- TASK PROMPT
Below are some records; output exactly the lines from the line with "Eurostoxx (43, 2116)" to the line with "Economía (51, 1585)", both ends kept, and nothing more.

- SUPPLIED INFORMATION

☆ ☆ ☆ ☆ ☆

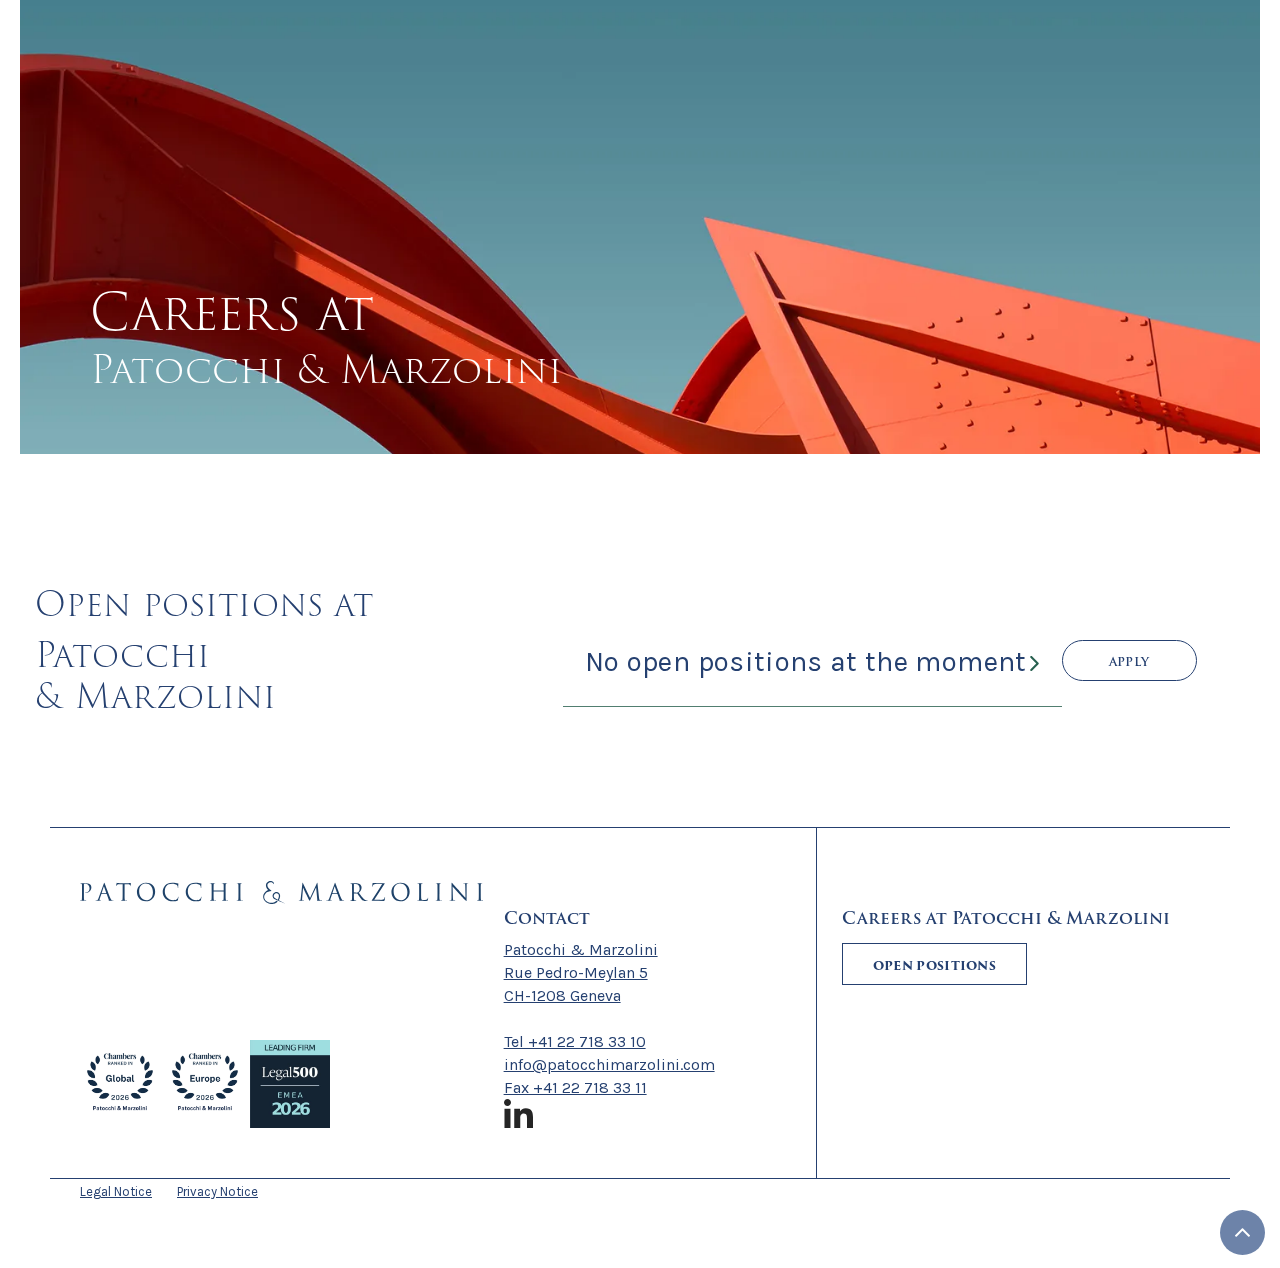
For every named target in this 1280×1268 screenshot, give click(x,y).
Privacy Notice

☆ ☆ ☆ ☆ ☆

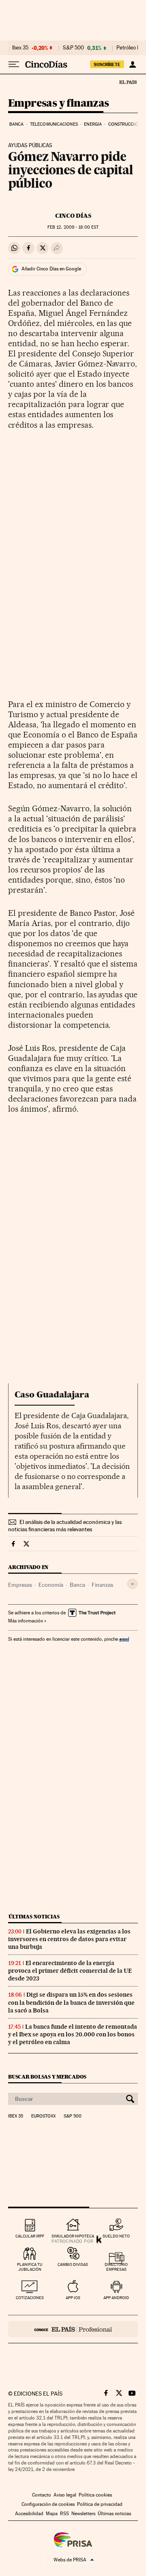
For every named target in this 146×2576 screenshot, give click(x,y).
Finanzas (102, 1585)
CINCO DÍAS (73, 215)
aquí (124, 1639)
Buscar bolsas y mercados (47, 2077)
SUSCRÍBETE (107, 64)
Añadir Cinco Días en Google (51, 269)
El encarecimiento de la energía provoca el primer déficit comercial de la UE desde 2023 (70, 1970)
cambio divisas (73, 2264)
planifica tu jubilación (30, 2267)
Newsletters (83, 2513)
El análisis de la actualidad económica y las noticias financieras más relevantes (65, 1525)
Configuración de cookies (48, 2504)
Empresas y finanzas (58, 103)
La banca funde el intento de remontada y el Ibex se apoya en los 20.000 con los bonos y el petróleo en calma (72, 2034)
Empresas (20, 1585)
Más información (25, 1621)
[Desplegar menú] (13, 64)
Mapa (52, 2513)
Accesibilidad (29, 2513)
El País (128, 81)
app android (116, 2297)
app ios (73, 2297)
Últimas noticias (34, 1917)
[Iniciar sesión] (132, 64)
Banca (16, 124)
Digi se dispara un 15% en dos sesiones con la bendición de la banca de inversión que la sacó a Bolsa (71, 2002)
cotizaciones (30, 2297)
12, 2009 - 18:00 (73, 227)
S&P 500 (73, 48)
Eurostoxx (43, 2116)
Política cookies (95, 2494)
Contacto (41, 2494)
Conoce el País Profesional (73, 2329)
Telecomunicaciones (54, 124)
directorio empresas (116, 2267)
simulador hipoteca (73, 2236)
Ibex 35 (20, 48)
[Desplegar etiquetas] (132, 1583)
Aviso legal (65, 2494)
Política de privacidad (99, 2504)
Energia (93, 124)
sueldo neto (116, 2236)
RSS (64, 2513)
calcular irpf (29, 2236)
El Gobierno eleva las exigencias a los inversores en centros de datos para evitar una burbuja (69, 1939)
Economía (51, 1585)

☆ ☆ ☆ ☆ ☆

- EXERCISE RESPONSE
Eurostoxx (43, 2116)
Política cookies (95, 2494)
Contacto (41, 2494)
Conoce el País Profesional (73, 2329)
Telecomunicaciones (54, 124)
directorio empresas (116, 2267)
simulador hipoteca (73, 2236)
Ibex 35 (20, 48)
[Desplegar etiquetas] (132, 1583)
Aviso legal (65, 2494)
Política de privacidad (99, 2504)
Energia (93, 124)
sueldo neto (116, 2236)
RSS (64, 2513)
calcular irpf (29, 2236)
El Gobierno eleva las exigencias a los inversores en centros de datos para evitar una burbuja (69, 1939)
Economía (51, 1585)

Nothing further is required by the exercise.